Copy out verbatim the lines of the data from the one containing "[Envoyer] (1092, 1792)" through the one containing "[Share on X] (899, 938)", including both of those lines.

(Data on the locations of words and elements)
╔══

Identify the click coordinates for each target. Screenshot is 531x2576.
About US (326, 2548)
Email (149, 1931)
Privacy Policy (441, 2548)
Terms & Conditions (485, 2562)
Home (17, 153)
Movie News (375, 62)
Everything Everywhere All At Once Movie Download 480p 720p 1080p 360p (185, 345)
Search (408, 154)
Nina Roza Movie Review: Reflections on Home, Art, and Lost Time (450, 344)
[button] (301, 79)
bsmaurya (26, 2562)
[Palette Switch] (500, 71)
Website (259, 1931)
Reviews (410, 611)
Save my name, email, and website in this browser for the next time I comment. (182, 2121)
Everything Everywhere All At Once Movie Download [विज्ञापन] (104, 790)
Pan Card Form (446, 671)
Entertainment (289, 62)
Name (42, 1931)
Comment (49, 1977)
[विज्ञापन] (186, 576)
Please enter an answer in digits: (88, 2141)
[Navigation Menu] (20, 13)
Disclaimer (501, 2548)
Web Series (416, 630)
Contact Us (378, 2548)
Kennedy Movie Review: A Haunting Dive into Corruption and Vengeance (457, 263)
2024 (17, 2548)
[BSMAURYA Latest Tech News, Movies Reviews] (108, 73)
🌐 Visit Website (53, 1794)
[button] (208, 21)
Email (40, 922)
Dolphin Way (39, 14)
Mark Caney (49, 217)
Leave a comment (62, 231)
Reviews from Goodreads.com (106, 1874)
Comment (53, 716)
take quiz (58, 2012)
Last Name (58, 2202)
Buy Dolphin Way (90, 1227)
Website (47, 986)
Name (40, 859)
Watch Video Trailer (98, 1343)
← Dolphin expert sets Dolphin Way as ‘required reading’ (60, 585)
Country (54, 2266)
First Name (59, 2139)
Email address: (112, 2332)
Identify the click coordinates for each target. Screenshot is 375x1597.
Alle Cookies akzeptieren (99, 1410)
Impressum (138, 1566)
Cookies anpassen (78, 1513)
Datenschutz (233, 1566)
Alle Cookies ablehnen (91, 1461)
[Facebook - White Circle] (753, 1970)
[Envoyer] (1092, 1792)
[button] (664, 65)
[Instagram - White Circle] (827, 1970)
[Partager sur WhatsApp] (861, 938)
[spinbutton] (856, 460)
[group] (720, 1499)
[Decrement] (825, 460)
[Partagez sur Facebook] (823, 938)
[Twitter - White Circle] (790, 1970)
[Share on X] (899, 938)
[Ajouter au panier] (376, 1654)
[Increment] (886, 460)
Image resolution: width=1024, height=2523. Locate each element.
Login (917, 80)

╚══

* [Exercise output]:
[Envoyer] (1092, 1792)
[button] (664, 65)
[Instagram - White Circle] (827, 1970)
[Partager sur WhatsApp] (861, 938)
[spinbutton] (856, 460)
[group] (720, 1499)
[Decrement] (825, 460)
[Partagez sur Facebook] (823, 938)
[Twitter - White Circle] (790, 1970)
[Share on X] (899, 938)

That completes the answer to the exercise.